This week, Replit, a developer tooling vendor, has unveiled a set of initiatives aimed at democratizing AI for developers. Replit’s cloud-based software development platform boasts over 20 million users and has steadily been enhancing its generative AI capabilities in the past year. This enhancement includes the introduction of the GhostWriter AI code completion tool and a strategic partnership with Google. So far, access to GhostWriter has been limited to a select group of Replit users, but that’s about to change.
As of October 9, Replit is directly incorporating GhostWriter into its core platform, making the generative AI code completion tool accessible to all of its users. This move is labeled as “AI for all.” Alongside the integration of GhostWriter, Replit has also announced a new version of its purpose-built open source generative AI large language model (LLM) for coding, known as replit-code-v1.5-3b.
Replit’s open source coding LLM is positioned as a competitive alternative to StarCoder LLM, jointly developed by ServiceNow and Hugging Face, as well as Meta’s Llama CodeLlama 7B.
Amjad Masad, CEO of Replit, emphasized their mission of providing accessibility during a live-streamed session at the AI Engineer Summit. He stated, “Our mission is to empower the next billion developers, and we didn’t want to create a world where some people have access to GhostWriter while others don’t.”
With this integration, Replit is shedding the GhostWriter name entirely and instead establishing AI as a core feature available to all users. According to Masad, Replit has users worldwide coding on various devices, including laptops and mobile phones. Now, all of these users can become AI-enhanced developers.

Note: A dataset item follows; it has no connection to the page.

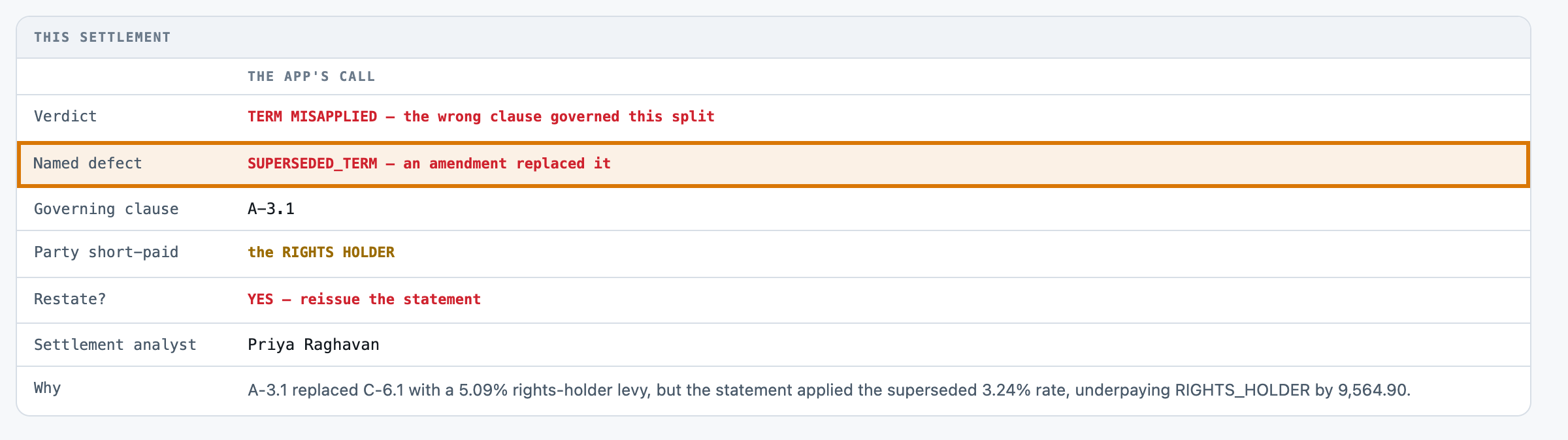Click the Why row label
1568x440 pixels.
(47, 388)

Masad believes that this deployment of AI-enhanced coding will be one of the largest in the world. He anticipates significant demands on both GPU and CPU resources.

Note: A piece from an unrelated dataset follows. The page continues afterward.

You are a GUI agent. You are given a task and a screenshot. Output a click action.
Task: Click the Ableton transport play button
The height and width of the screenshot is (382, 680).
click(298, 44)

Replit’s generative AI capabilities are not superficial additions on top of someone else’s LLM; rather, they are based on proprietary open source technology that the company has developed. Michele Catasta, VP of AI at Replit, explained during a live-streamed session at the AI Engineer Summit that their code completion feature relies on a bespoke large language model. This model was trained on open source code from GitHub as well as code developed by the Replit user community.
In May, Replit introduced replit-code-v1-3b LLM, and now they have unveiled replit-code-v1.5-3b, a significant update that expands the LLM’s capabilities. This updated model was trained on a massive 1 trillion tokens of code and supports 30 different programming languages.
Catasta highlighted the significance of data quality in the model’s training, underscoring the meticulous work Replit has done in this regard. The hardware used for training also played a vital role, utilizing 128 Nvidia H100-80G GPUs, which are highly sought after. To Replit’s knowledge, this is the first model officially announced to be trained on the H100 and released as open source, marking a noteworthy milestone.